# Birdhouse Ornaments



## BernieW (Sep 12, 2006)

Here are a few more birdhouses. Headed to the shop to whittle down on some more of them.


----------



## jw2170 (Jan 24, 2008)

Bernie, great, as usual........


----------



## TwoSkies57 (Feb 23, 2009)

There has to be a trick to turnin' those little birdies???????


----------



## BernieW (Sep 12, 2006)

Thanks James and Bill.

Yep Bill those birds are just buggers to turn.:lol:


----------



## Ironman50 (Jun 5, 2012)

I can hear the birds singing on this one! Great work.


----------



## Knothead47 (Feb 10, 2010)

OK, where did you get the little birds? SWMBO wants me to make some things for Christmas presents this year. I just want to give McDonald's gift certificates.


----------



## BernieW (Sep 12, 2006)

Thanks again. 

John I get my birds here.
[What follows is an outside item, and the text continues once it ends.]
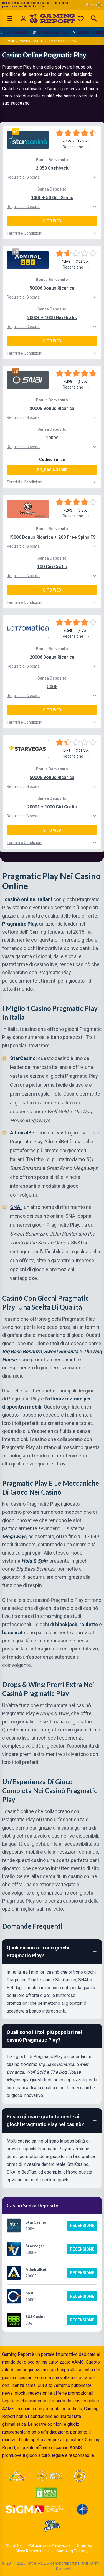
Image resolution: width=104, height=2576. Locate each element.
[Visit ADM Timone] (17, 2476)
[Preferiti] (80, 18)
I get the 1" and 1.5" birds.

Feathered, Mushroom Birds : Sage Baskets


----------



## Knothead47 (Feb 10, 2010)

Bernie, thanks for the link.


----------



## Knothead47 (Feb 10, 2010)

Again, thanks for the link! There is a turning club near me. Need to get some help in turning small things.


----------



## BernieW (Sep 12, 2006)

Sounds like a plan John.


----------